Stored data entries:
= = = =
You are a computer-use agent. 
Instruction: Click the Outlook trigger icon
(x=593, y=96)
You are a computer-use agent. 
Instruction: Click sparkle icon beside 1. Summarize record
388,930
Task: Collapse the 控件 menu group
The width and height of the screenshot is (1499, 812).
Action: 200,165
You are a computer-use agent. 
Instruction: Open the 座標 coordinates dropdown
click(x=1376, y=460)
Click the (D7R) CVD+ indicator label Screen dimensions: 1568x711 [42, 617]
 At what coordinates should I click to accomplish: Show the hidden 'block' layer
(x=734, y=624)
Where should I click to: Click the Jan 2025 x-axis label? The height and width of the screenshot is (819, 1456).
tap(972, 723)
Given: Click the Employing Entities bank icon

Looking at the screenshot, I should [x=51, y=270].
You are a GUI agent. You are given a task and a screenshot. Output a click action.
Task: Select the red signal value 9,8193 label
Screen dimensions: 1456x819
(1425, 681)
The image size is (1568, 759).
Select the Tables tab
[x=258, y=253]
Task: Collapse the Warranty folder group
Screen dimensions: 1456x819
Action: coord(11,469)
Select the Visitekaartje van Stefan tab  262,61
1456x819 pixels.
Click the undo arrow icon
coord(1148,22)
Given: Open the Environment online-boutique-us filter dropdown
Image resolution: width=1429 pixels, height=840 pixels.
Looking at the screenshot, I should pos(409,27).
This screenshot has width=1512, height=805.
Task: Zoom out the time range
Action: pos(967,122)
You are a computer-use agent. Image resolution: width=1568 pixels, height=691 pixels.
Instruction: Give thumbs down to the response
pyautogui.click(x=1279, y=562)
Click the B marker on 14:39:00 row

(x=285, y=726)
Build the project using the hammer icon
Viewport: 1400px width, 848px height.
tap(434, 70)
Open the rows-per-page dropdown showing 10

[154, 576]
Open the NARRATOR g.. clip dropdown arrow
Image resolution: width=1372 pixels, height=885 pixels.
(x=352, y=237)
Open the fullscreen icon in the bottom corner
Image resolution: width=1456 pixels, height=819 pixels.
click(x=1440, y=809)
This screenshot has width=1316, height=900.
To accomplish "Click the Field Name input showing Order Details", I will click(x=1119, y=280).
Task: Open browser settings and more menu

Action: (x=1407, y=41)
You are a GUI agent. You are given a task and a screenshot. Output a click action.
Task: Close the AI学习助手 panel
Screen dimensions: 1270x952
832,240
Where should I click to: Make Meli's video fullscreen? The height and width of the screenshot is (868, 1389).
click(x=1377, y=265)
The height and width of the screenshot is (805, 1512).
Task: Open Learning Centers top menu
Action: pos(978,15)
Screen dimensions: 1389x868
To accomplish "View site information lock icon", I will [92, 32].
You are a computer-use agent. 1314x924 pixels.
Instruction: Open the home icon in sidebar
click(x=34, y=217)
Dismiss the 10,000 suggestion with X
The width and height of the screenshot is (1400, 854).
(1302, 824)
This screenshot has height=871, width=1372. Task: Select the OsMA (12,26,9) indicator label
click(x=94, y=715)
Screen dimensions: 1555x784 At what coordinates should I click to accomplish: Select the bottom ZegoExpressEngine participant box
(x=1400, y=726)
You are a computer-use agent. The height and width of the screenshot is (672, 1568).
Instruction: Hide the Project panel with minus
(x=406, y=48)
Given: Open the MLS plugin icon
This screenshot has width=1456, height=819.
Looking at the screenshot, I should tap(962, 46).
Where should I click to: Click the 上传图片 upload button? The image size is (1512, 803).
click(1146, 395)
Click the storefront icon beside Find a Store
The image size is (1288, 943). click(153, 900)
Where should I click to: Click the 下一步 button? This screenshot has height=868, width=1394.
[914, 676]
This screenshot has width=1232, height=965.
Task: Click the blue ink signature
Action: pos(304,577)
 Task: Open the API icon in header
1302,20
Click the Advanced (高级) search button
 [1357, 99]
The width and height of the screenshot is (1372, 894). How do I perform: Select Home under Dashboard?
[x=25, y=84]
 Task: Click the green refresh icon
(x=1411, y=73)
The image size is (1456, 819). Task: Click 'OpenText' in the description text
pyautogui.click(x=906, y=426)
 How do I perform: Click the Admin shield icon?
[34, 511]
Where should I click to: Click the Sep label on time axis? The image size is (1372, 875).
= = = =
REQUIREMENT: Return every entry verbatim.

RESULT FOR THIS TASK:
You are a computer-use agent. 
Instruction: Click the Outlook trigger icon
(x=593, y=96)
You are a computer-use agent. 
Instruction: Click sparkle icon beside 1. Summarize record
388,930
Task: Collapse the 控件 menu group
The width and height of the screenshot is (1499, 812).
Action: 200,165
You are a computer-use agent. 
Instruction: Open the 座標 coordinates dropdown
click(x=1376, y=460)
Click the (D7R) CVD+ indicator label Screen dimensions: 1568x711 [42, 617]
 At what coordinates should I click to accomplish: Show the hidden 'block' layer
(x=734, y=624)
Where should I click to: Click the Jan 2025 x-axis label? The height and width of the screenshot is (819, 1456).
tap(972, 723)
Given: Click the Employing Entities bank icon

Looking at the screenshot, I should [x=51, y=270].
You are a GUI agent. You are given a task and a screenshot. Output a click action.
Task: Select the red signal value 9,8193 label
Screen dimensions: 1456x819
(1425, 681)
The image size is (1568, 759).
Select the Tables tab
[x=258, y=253]
Task: Collapse the Warranty folder group
Screen dimensions: 1456x819
Action: coord(11,469)
Select the Visitekaartje van Stefan tab  262,61
1456x819 pixels.
Click the undo arrow icon
coord(1148,22)
Given: Open the Environment online-boutique-us filter dropdown
Image resolution: width=1429 pixels, height=840 pixels.
Looking at the screenshot, I should pos(409,27).
This screenshot has width=1512, height=805.
Task: Zoom out the time range
Action: pos(967,122)
You are a computer-use agent. Image resolution: width=1568 pixels, height=691 pixels.
Instruction: Give thumbs down to the response
pyautogui.click(x=1279, y=562)
Click the B marker on 14:39:00 row

(x=285, y=726)
Build the project using the hammer icon
Viewport: 1400px width, 848px height.
tap(434, 70)
Open the rows-per-page dropdown showing 10

[154, 576]
Open the NARRATOR g.. clip dropdown arrow
Image resolution: width=1372 pixels, height=885 pixels.
(x=352, y=237)
Open the fullscreen icon in the bottom corner
Image resolution: width=1456 pixels, height=819 pixels.
click(x=1440, y=809)
This screenshot has width=1316, height=900.
To accomplish "Click the Field Name input showing Order Details", I will click(x=1119, y=280).
Task: Open browser settings and more menu

Action: (x=1407, y=41)
You are a GUI agent. You are given a task and a screenshot. Output a click action.
Task: Close the AI学习助手 panel
Screen dimensions: 1270x952
832,240
Where should I click to: Make Meli's video fullscreen? The height and width of the screenshot is (868, 1389).
click(x=1377, y=265)
The height and width of the screenshot is (805, 1512).
Task: Open Learning Centers top menu
Action: pos(978,15)
Screen dimensions: 1389x868
To accomplish "View site information lock icon", I will [92, 32].
You are a computer-use agent. 1314x924 pixels.
Instruction: Open the home icon in sidebar
click(x=34, y=217)
Dismiss the 10,000 suggestion with X
The width and height of the screenshot is (1400, 854).
(1302, 824)
This screenshot has height=871, width=1372. Task: Select the OsMA (12,26,9) indicator label
click(x=94, y=715)
Screen dimensions: 1555x784 At what coordinates should I click to accomplish: Select the bottom ZegoExpressEngine participant box
(x=1400, y=726)
You are a computer-use agent. The height and width of the screenshot is (672, 1568).
Instruction: Hide the Project panel with minus
(x=406, y=48)
Given: Open the MLS plugin icon
This screenshot has width=1456, height=819.
Looking at the screenshot, I should tap(962, 46).
Where should I click to: Click the 上传图片 upload button? The image size is (1512, 803).
click(1146, 395)
Click the storefront icon beside Find a Store
The image size is (1288, 943). click(153, 900)
Where should I click to: Click the 下一步 button? This screenshot has height=868, width=1394.
[914, 676]
This screenshot has width=1232, height=965.
Task: Click the blue ink signature
Action: pos(304,577)
 Task: Open the API icon in header
1302,20
Click the Advanced (高级) search button
 [1357, 99]
The width and height of the screenshot is (1372, 894). How do I perform: Select Home under Dashboard?
[x=25, y=84]
 Task: Click the green refresh icon
(x=1411, y=73)
The image size is (1456, 819). Task: Click 'OpenText' in the description text
pyautogui.click(x=906, y=426)
 How do I perform: Click the Admin shield icon?
[34, 511]
Where should I click to: Click the Sep label on time axis? The image size is (1372, 875).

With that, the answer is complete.